Let’s Find Out If You’ve Got Breast Cancer — Using Artificial Intelligence

Sohail Sayed
May 22 · Unlisted

Using Deep Convolutional Neural Networks To Detect Breast Cancer In Mammography

If you’re a woman reading this, you’re not safe anymore. You’re in danger.

1 in 8 women will be diagnosed with breast cancer.

At least one of these women will run into breast cancer.

When you think of danger, what scares you the most? Is it a car accident, or being murdered? How about a plane crash?

Chances Of Dying: A Small list💀

Car Accident | 1 in 103

Murder | 1 in 16,000

Plane Crash | 1 in 11,000,000

vs.

Breast Cancer for women | 1 in 8

Aren’t you silly, worrying about nothing.

Okay, maybe murder isn’t nothing. But just looks at how LITTLE it matters compared to breast cancer. That goes for us guys too 👴:

(1 in 1000 odds for breast cancer in men — still much higher than murder).

Does this scare you more than a gun?

You’re a lot more likely to die from breast cancer than be murdered.

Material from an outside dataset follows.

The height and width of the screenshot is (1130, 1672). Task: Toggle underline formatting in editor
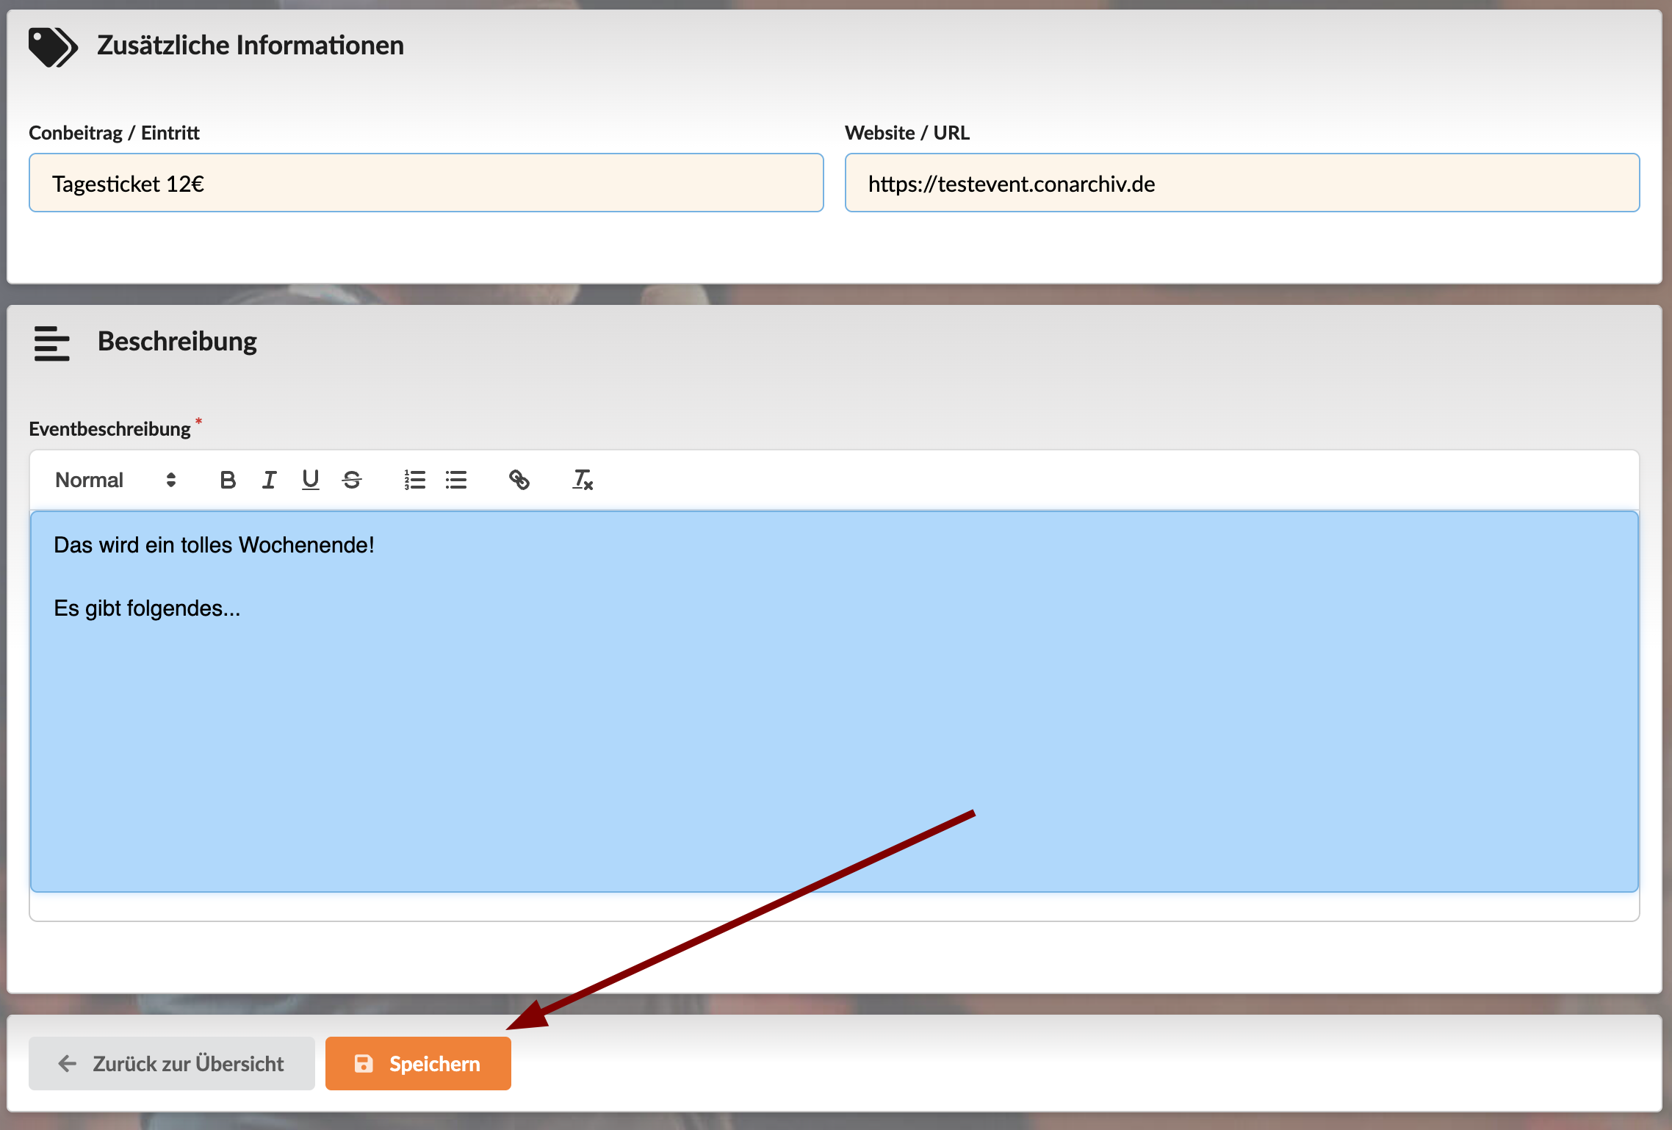(x=311, y=481)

Breast Cancer is a Painful Process

So here’s the long and short of it. Unlike a murder, or plane crash — which are horrifying in their own rights — cancer is a long, painful process. Suffering lasts months, even YEARS. It’s terrifying and drags on😱.

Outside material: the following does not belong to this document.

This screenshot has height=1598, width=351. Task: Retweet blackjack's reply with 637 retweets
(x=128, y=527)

Chemotherapy— which is the best cure we’ve currently got —doesn’t discriminate between cancer cells and your healthy cells. That mean’s otherwise healthy parts of your body become…well, not so healthy.

It’s a lose-lose situation

An Early Diagnoses is KEY To Survive and Reduce Suffering

Ok, so you’ve got breast cancer. It’s tough. But the fact is that a majority of victims will survive if they’ve been diagnosed early. This isn’t the case once the cancer’s spread too much.

So it seems that an early and accurate diagnosis is key. Who is the person responsible for this possibly life-saving decision🤔? It’s the pathologist.

Pathologists Make Deadly Mistakes

Pathologists aren’t perfect. Most pathologists have a success rate of 96–98% success rate for diagnosing cancer. That isn’t too bad, right? Not bad, except for the fact that 2–4% means THOUSANDS of people. THOUSANDS of people that have cancer that’s never detected.

That’s not the only thing about pathology that can be improved. The average pathology report takes 2 to 3 weeks to complete.

What the 🤯!!! That means cancer patients have to wait almost a month to find out if they’ve got cancer or not. I can’t even imagine how much stress this causes.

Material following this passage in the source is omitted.